Ans – Some important point regarding the liner has been given below which give you a

general idea about the liner.

1. Liner is centrifugally casted and made up of cast iron normally spheroidal cast iron

2. 4-stroke liner is simple as compare to the 2-stroke liner.

3. Sometime surveyor ask that why the finer is not made up of cast steel so the answer to this is that they don’t have dry lubricating property and due to this it will damage the piston ring

4. Liner is mostly thick at top because of the high temperature & pressure and normally thin at top because of the low temperature & pressure

5. To take out the liner from the engine we have the special arrangement as shown in the diagram below, so you need to keep on rotating the stud due to which liner automatically comes out because stud have thread on it.

6. Before fitting a new liner you need to clean the complete space and blow through each hole with an air so that no restriction should be there in the passage.

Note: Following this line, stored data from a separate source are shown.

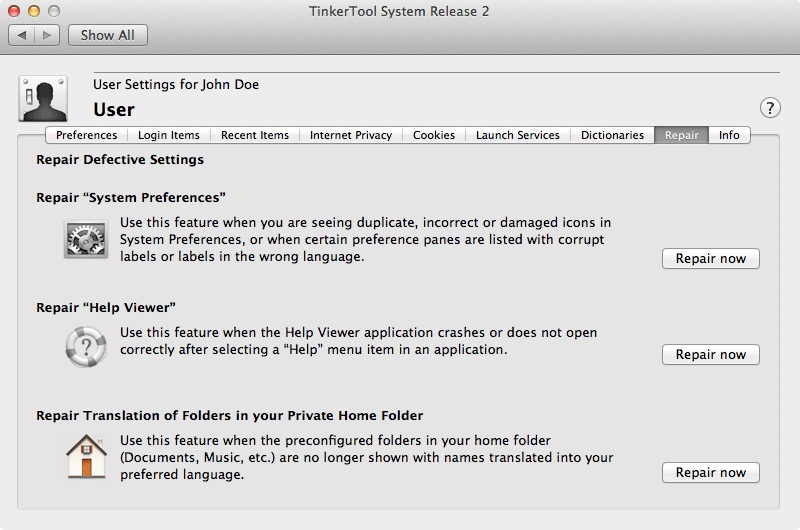Click the System Preferences gear icon

pos(86,241)
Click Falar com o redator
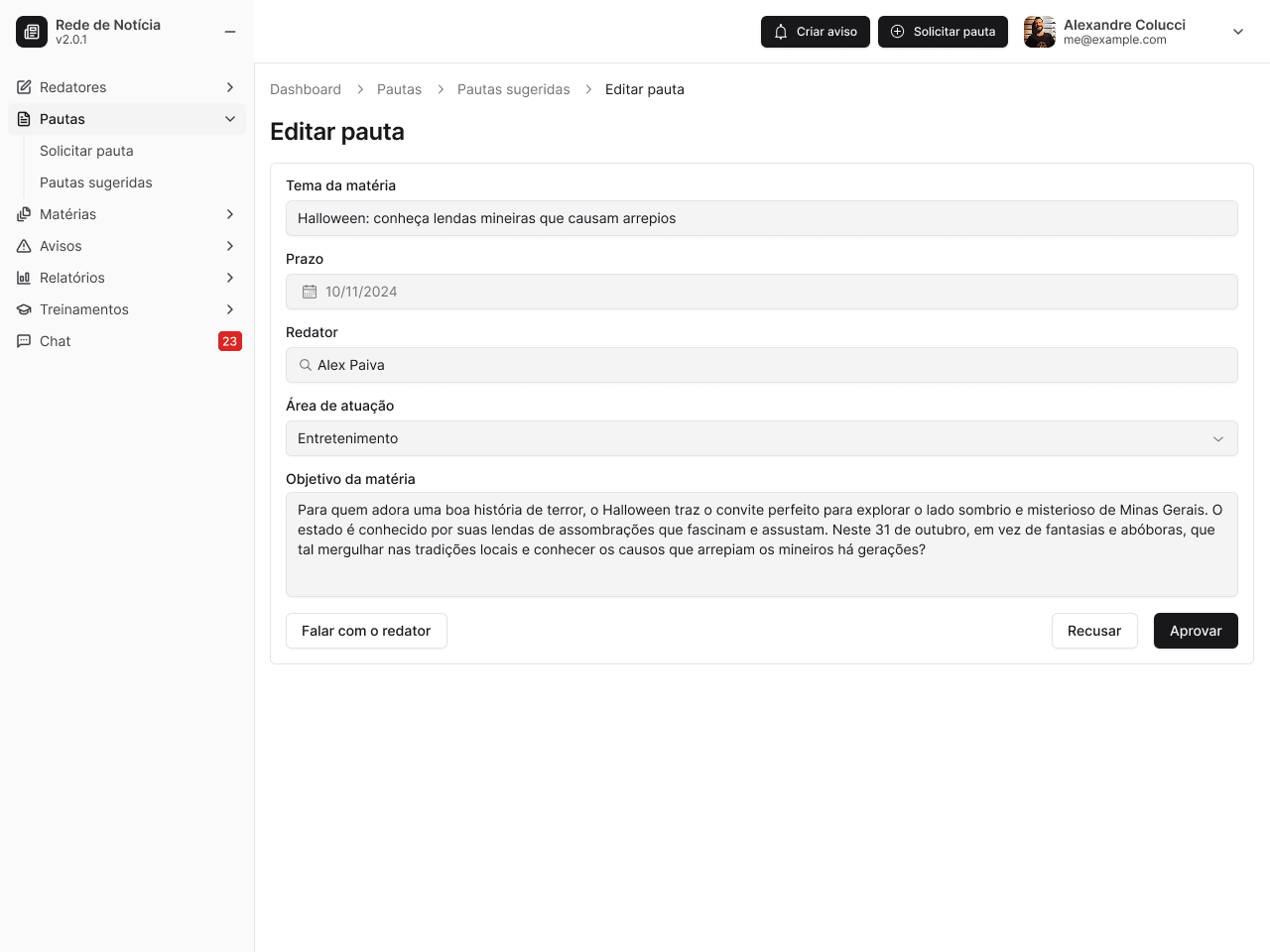This screenshot has height=952, width=1270. point(366,631)
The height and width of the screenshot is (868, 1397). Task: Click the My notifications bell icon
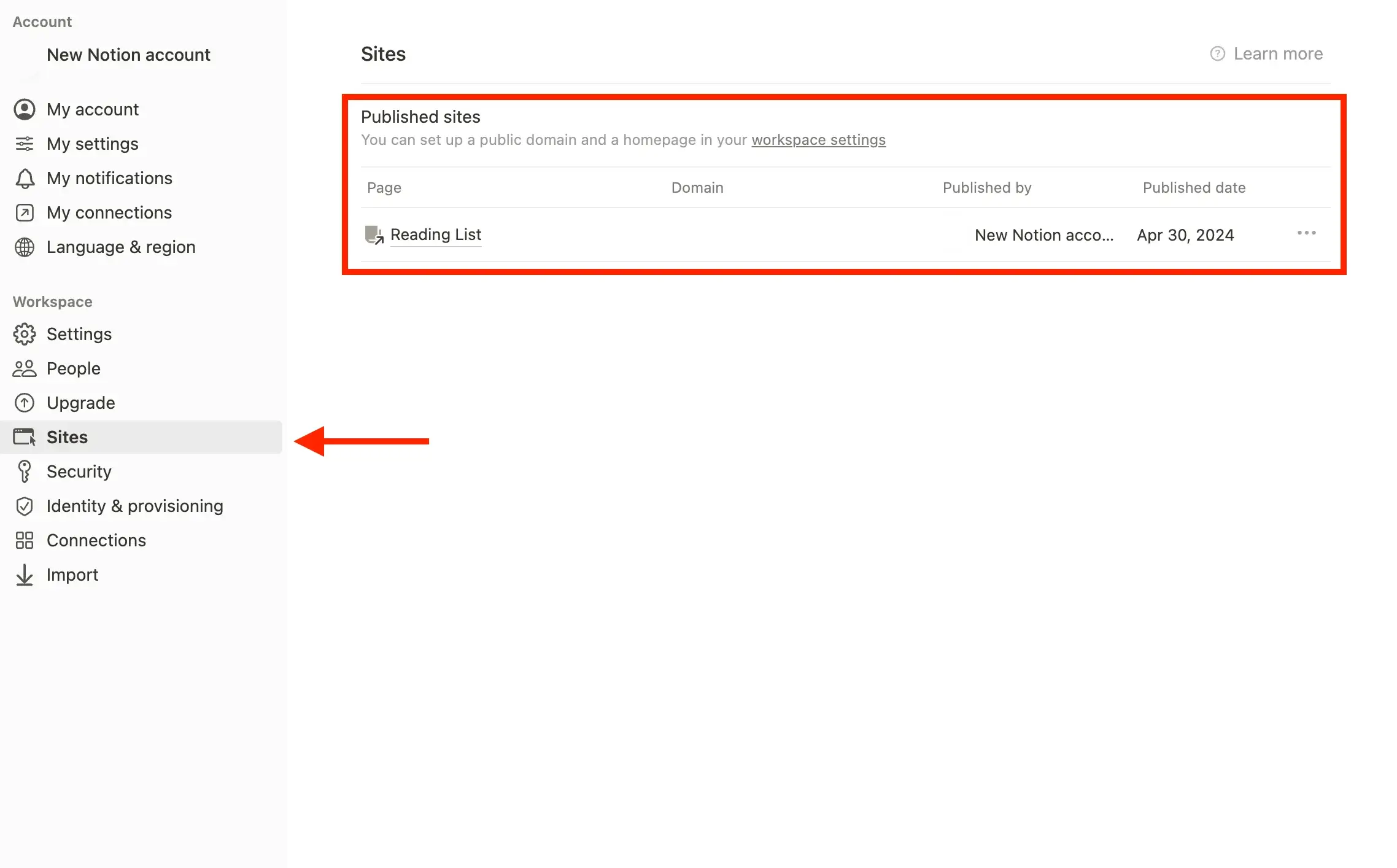[x=25, y=178]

7. Before inserting the liner you need to take the calibration of the liner & you need to take the calibration of the liner and you need to note a number which is written at the top of the liner

8. Now at the time of putting back the liner to the engine we need to put tool in the opposite direction as shown in the figure

Note – Never ever try to hammer the liner at the time of boxing back because liner automatically goes inside the engine by its own weight and one marking is there on the liner jacket and on the liner which should coincide all the time during the time of lowering

9. Before putting the liner make sure you will replace all the o-ring with the new one

Note- On o-ring we only put the soft soap nothing else

10. When liner completely goes inside the unit then you need to open the water and fill the complete liner jacket with water just to make sure that no leakage has been there, this thing you need to do before putting the piston and cylinder head to the unit.